Instructions for the task |
Check each line of the listing for the string "agent", count the lines that have it, and answer with that number only.

Source data |
━━━━━━━━━━━━━━━━━━━━━━━━━━━━━━

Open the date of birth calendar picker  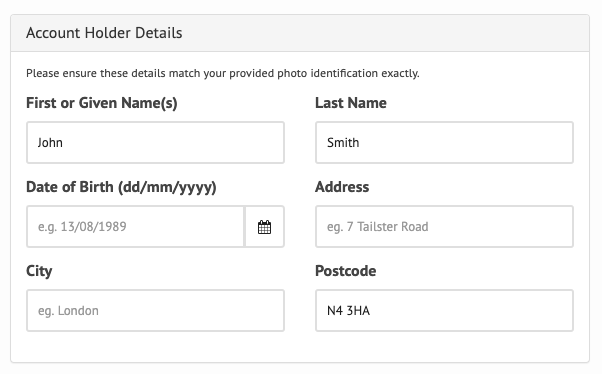click(x=265, y=227)
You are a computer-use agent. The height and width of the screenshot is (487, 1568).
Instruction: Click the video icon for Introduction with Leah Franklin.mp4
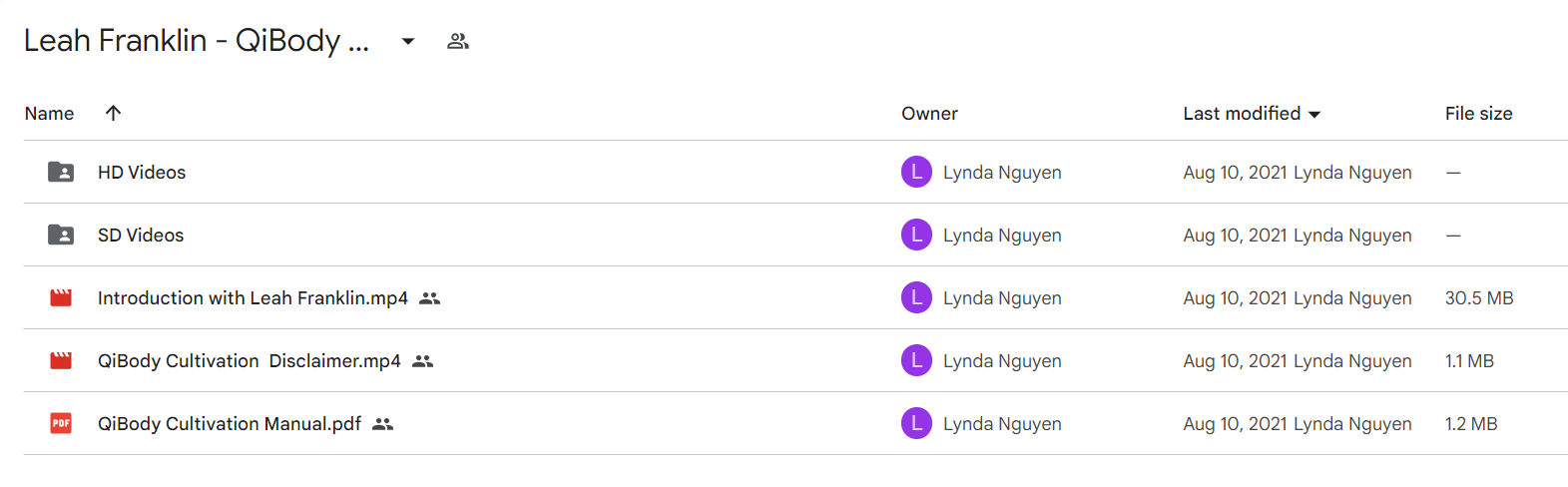click(x=61, y=297)
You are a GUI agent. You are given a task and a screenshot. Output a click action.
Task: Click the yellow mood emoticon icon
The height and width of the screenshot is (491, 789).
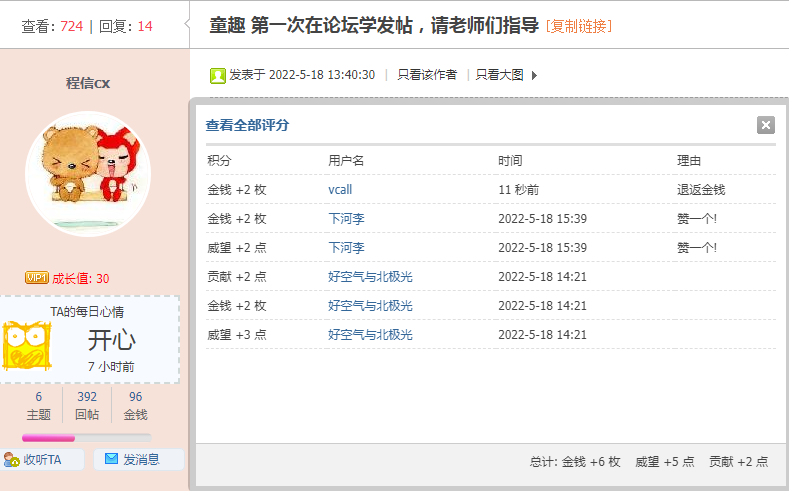[x=27, y=346]
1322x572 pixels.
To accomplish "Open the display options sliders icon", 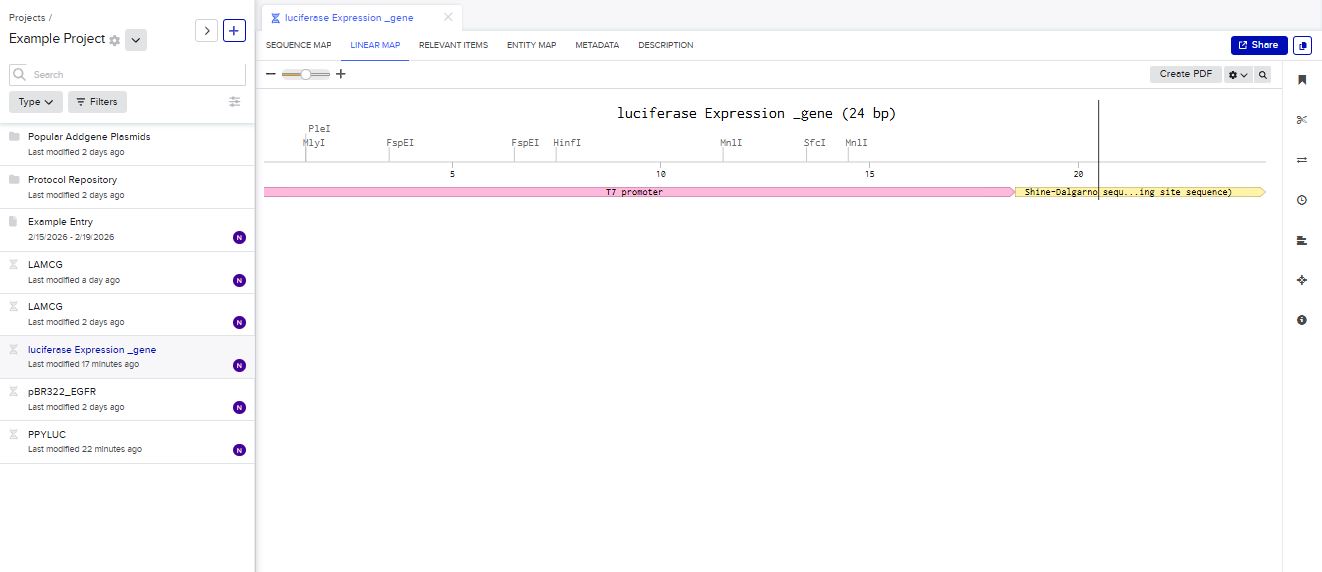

━━━━━━━━━━━━━━━━━━━━━━━━━━━━━━

Your solution |
2